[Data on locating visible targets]
◇ ◇ ◇ ◇

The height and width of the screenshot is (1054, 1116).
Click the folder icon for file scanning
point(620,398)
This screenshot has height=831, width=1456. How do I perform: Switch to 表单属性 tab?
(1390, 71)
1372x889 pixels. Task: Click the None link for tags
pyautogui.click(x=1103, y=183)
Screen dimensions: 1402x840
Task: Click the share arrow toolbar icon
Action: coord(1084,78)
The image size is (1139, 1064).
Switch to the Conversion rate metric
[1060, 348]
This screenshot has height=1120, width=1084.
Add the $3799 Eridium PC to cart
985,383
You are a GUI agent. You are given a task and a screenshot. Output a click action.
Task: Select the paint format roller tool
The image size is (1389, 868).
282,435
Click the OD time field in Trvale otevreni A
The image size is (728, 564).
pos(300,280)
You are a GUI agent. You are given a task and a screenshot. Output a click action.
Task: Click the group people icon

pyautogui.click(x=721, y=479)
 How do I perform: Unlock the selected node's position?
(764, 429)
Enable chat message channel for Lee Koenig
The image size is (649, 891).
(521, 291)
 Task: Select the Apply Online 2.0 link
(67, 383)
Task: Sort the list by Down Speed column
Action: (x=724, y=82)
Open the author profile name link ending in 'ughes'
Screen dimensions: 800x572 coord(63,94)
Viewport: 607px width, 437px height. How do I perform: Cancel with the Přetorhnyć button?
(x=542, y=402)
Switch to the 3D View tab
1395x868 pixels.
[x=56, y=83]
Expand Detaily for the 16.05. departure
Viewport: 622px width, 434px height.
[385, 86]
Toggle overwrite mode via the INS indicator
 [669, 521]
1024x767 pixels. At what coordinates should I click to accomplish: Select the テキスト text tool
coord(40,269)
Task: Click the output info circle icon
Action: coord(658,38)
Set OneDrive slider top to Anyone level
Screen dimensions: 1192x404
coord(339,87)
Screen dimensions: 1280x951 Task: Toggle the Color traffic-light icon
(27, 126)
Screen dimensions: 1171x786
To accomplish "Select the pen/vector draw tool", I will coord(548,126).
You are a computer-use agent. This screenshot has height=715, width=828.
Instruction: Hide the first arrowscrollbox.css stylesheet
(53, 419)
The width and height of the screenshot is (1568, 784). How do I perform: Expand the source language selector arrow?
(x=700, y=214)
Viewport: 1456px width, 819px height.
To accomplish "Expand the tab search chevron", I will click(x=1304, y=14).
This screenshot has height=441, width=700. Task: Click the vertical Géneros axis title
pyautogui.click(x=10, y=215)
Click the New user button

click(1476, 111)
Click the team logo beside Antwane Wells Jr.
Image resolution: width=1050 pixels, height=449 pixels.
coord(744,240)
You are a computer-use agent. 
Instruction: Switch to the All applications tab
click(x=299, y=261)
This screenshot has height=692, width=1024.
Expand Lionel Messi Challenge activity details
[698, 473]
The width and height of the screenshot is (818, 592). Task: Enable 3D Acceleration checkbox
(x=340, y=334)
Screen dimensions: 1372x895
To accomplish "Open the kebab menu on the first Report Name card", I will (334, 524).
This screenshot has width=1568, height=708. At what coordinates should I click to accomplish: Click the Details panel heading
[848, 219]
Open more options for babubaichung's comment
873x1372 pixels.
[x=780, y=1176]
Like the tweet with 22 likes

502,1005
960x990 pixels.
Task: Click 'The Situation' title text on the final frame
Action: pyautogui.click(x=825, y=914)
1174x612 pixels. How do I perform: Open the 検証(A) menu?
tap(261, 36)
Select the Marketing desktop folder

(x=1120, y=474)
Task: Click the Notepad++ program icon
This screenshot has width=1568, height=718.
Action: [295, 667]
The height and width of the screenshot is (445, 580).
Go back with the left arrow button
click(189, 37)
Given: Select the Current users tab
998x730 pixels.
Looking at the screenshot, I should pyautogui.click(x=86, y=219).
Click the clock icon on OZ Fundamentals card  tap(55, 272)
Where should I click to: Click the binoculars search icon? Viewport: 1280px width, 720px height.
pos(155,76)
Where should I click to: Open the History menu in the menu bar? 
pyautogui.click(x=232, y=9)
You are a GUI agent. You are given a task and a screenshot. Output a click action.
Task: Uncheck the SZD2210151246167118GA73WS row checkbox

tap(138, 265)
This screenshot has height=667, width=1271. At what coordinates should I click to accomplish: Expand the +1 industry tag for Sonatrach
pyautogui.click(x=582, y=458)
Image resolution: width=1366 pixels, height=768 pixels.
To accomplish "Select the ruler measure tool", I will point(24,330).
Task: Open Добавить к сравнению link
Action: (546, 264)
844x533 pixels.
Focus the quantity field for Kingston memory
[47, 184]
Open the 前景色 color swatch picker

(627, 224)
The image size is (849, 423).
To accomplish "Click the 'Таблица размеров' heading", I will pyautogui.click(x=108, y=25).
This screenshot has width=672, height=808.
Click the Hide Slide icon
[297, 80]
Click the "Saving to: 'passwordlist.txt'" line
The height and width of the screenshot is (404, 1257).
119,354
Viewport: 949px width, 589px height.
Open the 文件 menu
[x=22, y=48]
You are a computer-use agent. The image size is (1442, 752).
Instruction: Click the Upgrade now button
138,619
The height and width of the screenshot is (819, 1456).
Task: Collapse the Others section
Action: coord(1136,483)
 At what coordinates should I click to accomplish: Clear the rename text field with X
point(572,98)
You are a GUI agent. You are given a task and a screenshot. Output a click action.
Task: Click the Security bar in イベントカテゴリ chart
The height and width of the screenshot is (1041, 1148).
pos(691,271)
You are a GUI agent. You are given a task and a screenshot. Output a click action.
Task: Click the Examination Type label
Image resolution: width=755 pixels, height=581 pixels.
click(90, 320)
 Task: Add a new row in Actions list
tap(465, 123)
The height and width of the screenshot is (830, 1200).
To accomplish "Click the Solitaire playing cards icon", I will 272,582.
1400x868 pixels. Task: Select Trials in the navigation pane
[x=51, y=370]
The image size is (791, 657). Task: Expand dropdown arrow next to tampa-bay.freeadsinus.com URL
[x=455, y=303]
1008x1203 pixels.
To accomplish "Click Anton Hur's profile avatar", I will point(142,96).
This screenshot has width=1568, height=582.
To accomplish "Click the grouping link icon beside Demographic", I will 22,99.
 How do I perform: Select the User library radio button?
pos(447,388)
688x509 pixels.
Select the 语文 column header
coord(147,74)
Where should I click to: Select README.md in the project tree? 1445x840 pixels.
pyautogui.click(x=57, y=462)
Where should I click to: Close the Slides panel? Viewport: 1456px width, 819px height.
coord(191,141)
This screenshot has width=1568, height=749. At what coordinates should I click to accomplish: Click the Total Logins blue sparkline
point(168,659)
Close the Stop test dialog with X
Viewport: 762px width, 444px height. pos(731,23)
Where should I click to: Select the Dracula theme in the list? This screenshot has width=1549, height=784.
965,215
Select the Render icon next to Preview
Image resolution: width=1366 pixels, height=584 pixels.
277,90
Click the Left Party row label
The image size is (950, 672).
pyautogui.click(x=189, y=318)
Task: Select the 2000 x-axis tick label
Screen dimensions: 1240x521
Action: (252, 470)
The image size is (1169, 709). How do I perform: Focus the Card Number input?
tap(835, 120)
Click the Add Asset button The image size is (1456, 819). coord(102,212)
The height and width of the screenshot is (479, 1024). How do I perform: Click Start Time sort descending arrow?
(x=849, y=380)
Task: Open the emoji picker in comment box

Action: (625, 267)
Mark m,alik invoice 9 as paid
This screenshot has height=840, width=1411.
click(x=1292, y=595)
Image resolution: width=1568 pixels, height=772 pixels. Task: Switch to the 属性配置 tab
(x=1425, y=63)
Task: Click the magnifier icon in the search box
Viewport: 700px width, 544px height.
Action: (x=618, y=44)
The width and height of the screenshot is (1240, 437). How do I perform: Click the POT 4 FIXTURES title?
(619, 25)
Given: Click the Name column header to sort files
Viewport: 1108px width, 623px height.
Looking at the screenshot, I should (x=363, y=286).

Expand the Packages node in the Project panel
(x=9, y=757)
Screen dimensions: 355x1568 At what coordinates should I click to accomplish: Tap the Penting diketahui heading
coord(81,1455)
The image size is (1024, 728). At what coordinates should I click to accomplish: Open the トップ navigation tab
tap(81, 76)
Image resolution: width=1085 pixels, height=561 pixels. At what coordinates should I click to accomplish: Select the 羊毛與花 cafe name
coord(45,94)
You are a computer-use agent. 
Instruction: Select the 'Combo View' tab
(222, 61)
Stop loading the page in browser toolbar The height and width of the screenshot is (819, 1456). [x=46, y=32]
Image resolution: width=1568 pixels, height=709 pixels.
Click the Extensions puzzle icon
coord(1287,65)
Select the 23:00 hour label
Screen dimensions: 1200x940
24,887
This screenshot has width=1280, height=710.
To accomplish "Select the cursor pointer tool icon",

◇ ◇ ◇ ◇

WRITTEN PROBLEM
Please convert the records, from the first line through the line containing "pyautogui.click(x=721, y=479)", inclusive, into a Markdown table with the columns Row and Record line. Leave out any blank lines.

REPLY
| Row | Record line |
|---|---|
| 1 | The height and width of the screenshot is (1054, 1116). |
| 2 | Click the folder icon for file scanning |
| 3 | point(620,398) |
| 4 | This screenshot has height=831, width=1456. How do I perform: Switch to 表单属性 tab? |
| 5 | (1390, 71) |
| 6 | 1372x889 pixels. Task: Click the None link for tags |
| 7 | pyautogui.click(x=1103, y=183) |
| 8 | Screen dimensions: 1402x840 |
| 9 | Task: Click the share arrow toolbar icon |
| 10 | Action: coord(1084,78) |
| 11 | The image size is (1139, 1064). |
| 12 | Switch to the Conversion rate metric |
| 13 | [1060, 348] |
| 14 | This screenshot has height=1120, width=1084. |
| 15 | Add the $3799 Eridium PC to cart |
| 16 | 985,383 |
| 17 | You are a GUI agent. You are given a task and a screenshot. Output a click action. |
| 18 | Task: Select the paint format roller tool |
| 19 | The image size is (1389, 868). |
| 20 | 282,435 |
| 21 | Click the OD time field in Trvale otevreni A |
| 22 | The image size is (728, 564). |
| 23 | pos(300,280) |
| 24 | You are a GUI agent. You are given a task and a screenshot. Output a click action. |
| 25 | Task: Click the group people icon |
| 26 | pyautogui.click(x=721, y=479) |